Libérations conditionnelles

Resserrement des critères

Lundi le 26 octobre 2009, le ministre de la Sécurité publique du Canada, Peter Van Loan, a déposé à la Chambre des communes le projet de loi C-53.  Ce projet de loi vise les modifications des critères entourant les remises en semi-liberté et les libérations conditionnelles. L’objectif est de faire en sorte que ces dernières deviennent un privilège et non un droit.

La volonté de se réhabiliter.

Les personnes condamnées devront démontrer leur volonté réelle de se réhabiliter.

Le gouvernement entend ainsi modifier la procédure d’examen expéditif qui ne prend pas en compte actuellement le risque de récidive.  La procédure d’examen expéditif prévoit qu’une personne condamnée pour un crime non-violent (ex :fraude, vol, trafic de drogue) peut profiter d’une remise en semi-liberté (obligation de retourner le soir au pénitencier ou dans une maison de transition) après avoir purgé le sixième de sa peine et d’une remise en liberté conditionnelle complète après en avoir purgé le tiers.

Présentement, la Commission nationale de libération conditionnelle doit ordonner la remise en liberté d’une personne qui a commis une fraude ou un crime non-violent même si elle estime que le condamné est susceptible de récidiver.  Elle peut cependant s’y opposer si elle croit que le condamné pourrait commettre un crime violent avant la fin de sa peine.

Ce projet de loi vise donc les fraudeurs comme Vincent Lacroix et autres bandits à cravates qui défraient les manchettes depuis un certain temps.  Par ailleurs, le gouvernement a aussi présenté la semaine dernière un projet de loi visant  à imposer une peine minimale de 2 ans de prison pour les personnes ayant fraudé pour plus de 1 million de dollars.

Le gouvernement estime à 60 millions de dollars le coût annuel de ce projet de loi, ce qui n’est qu’  « une fraction de ce que coûtent les agissements des criminels à cravate à la société » selon le ministre Van Loan.

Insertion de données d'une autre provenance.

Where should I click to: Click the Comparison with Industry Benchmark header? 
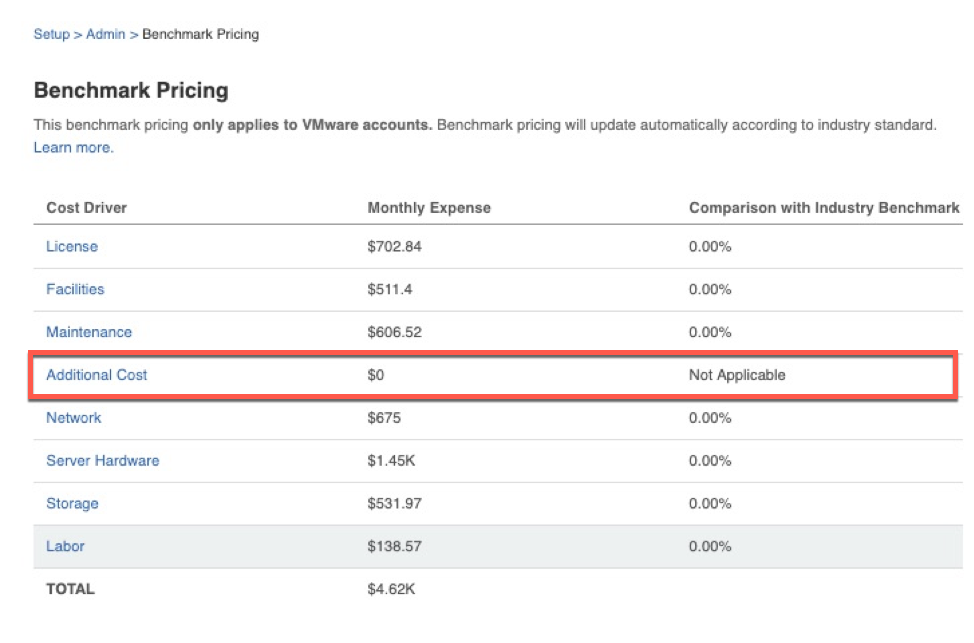pos(823,208)
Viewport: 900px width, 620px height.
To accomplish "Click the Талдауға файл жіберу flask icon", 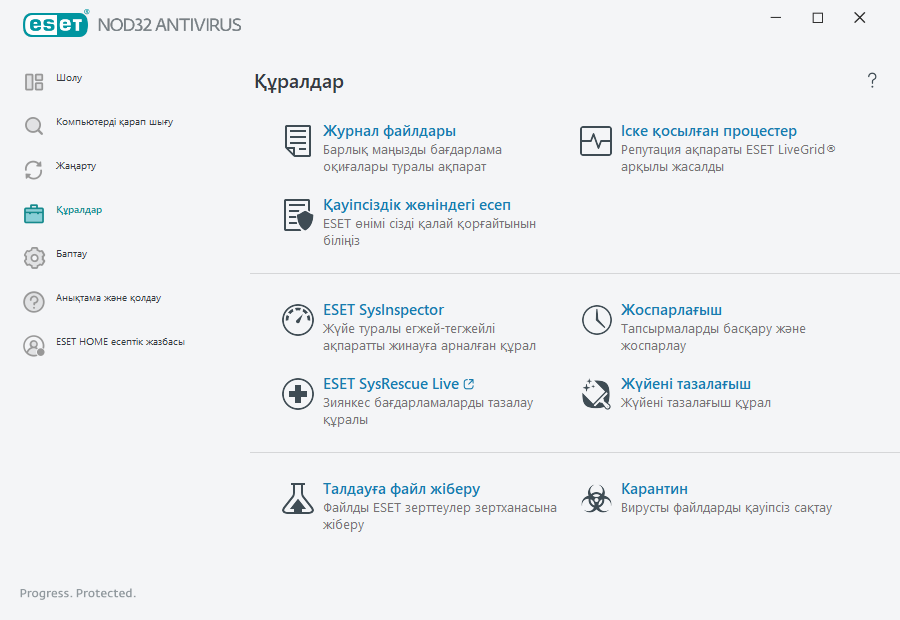I will click(297, 498).
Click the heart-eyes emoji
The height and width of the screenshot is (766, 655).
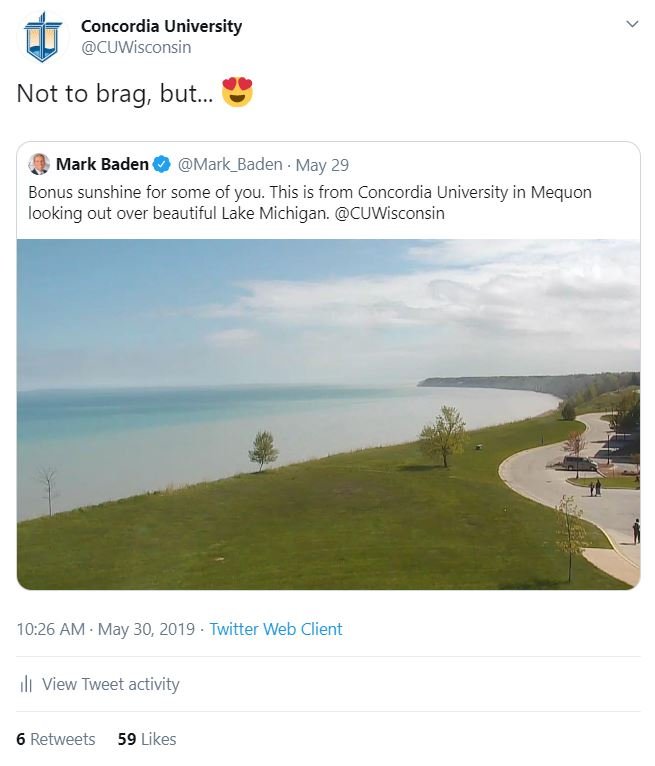237,93
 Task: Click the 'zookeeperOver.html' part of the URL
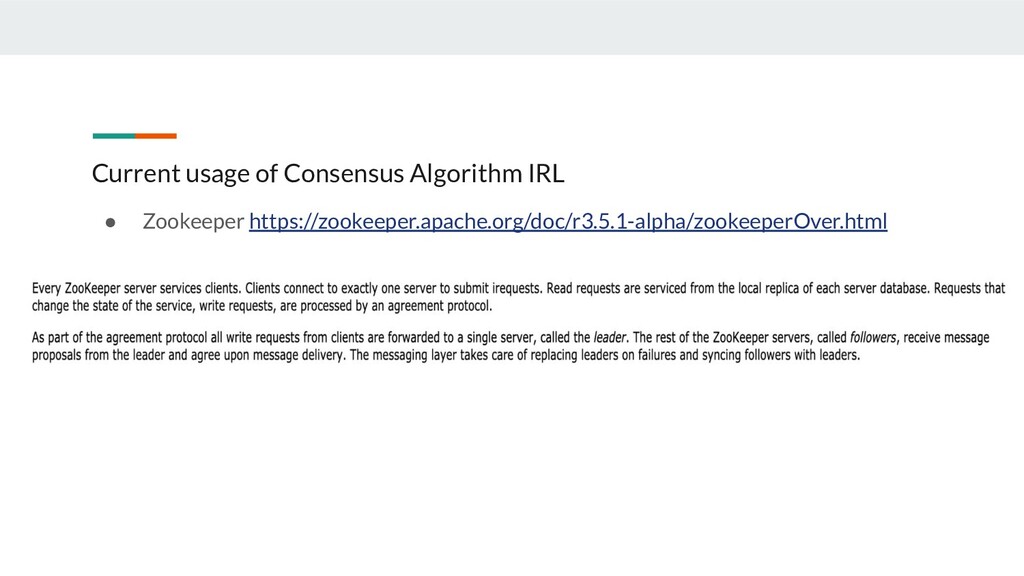790,221
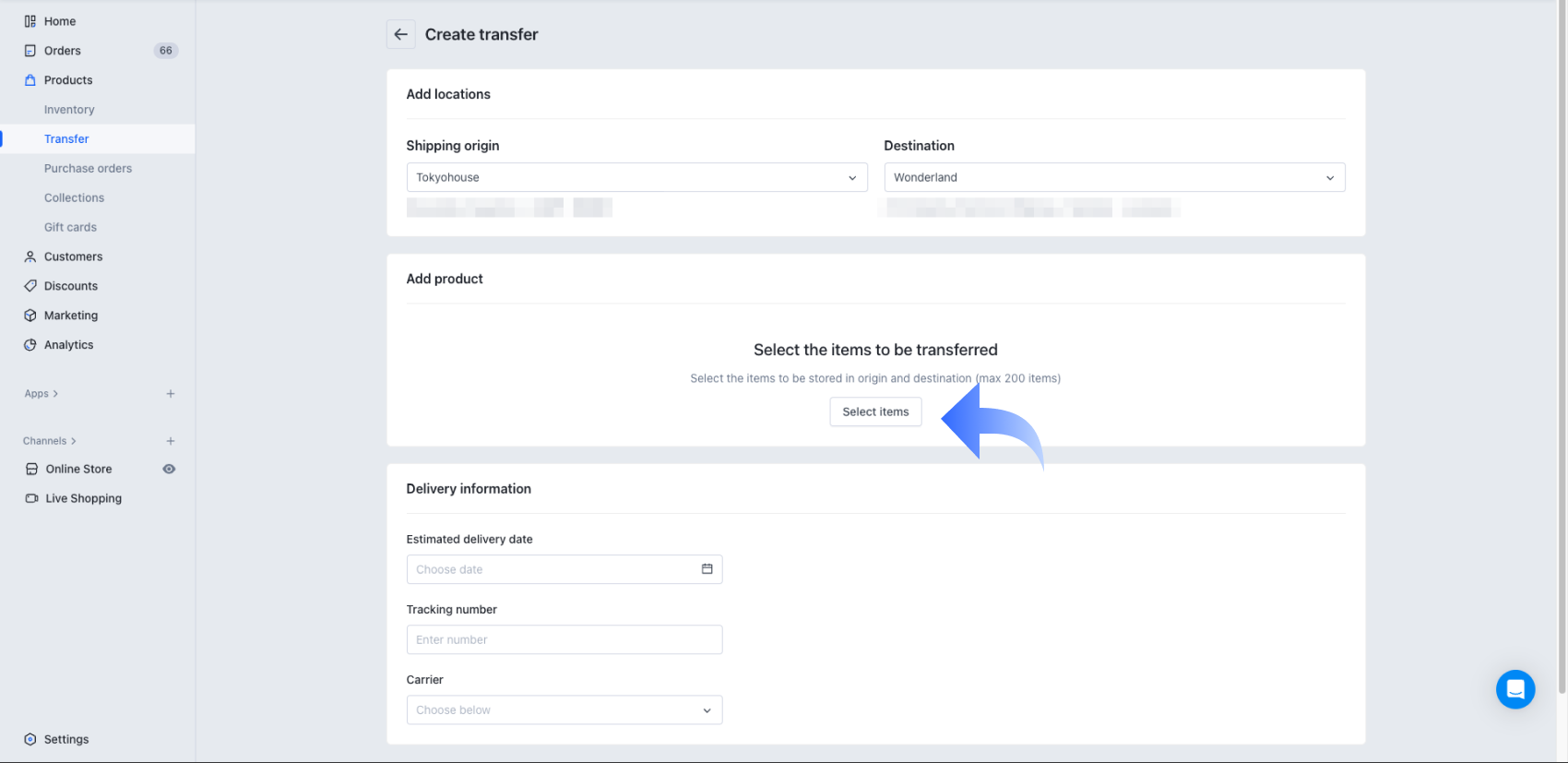Image resolution: width=1568 pixels, height=763 pixels.
Task: Click the plus icon next to Apps
Action: [x=171, y=394]
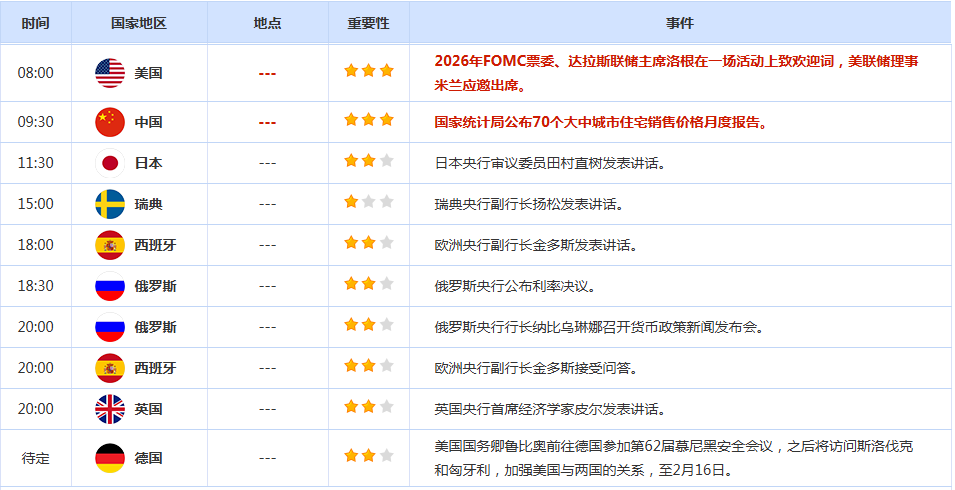This screenshot has width=955, height=490.
Task: Click the 待定 time cell for Germany
Action: coord(36,458)
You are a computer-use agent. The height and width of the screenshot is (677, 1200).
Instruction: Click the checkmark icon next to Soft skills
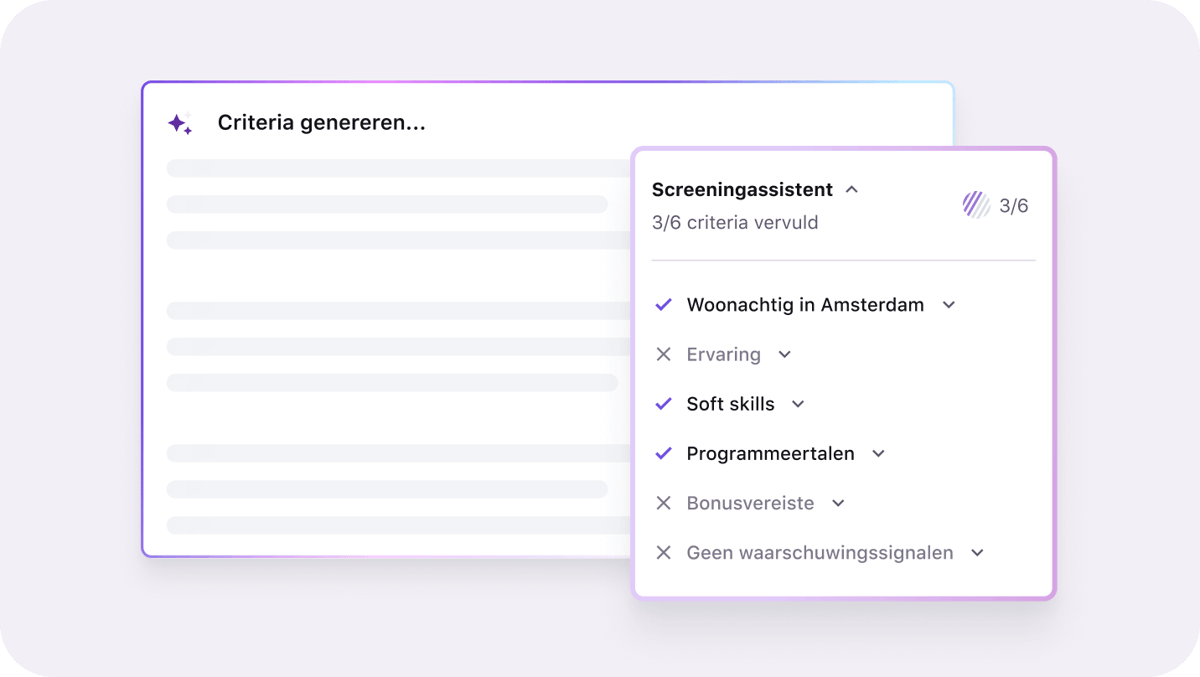point(663,403)
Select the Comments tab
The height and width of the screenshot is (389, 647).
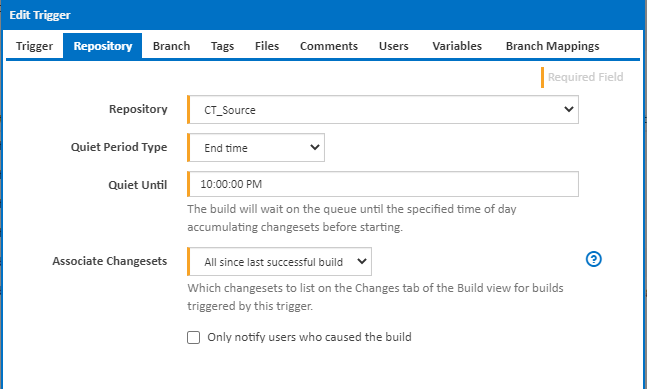point(328,46)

Pour notre part, nous croyons que si les fraudes doivent être dénoncées afin d’éviter qu’il n’y ait d’autres malheureuses victimes, il ne faudrait pas que le législateur et les tribunaux oublient l’objectif de réinsertion sociale des délinquants et ce, même pour les bandits à cravate.

En effet, la réinsertion sociale fait partie intégrante de la prévention du crime et de la protection de la société.  La mise en liberté sous condition et la semi-liberté favorise la réadaptation et la réinsertion sociale du délinquant.  C’est dans la collectivité que le délinquant pourra démontrer qu’il sera un citoyen respectueux des lois à l’avenir, car il devra respecter toutes les conditions sous lesquelles il a été libéré, sinon il retournera derrière les barreaux.

Nous veillons toujours à ce que nos clients puissent bénéficier de la libération conditionnelle ou de la semi-liberté le plus tôt possible afin de leur permettre de prouver qu’ils sont en mesure de  réintégrer la société.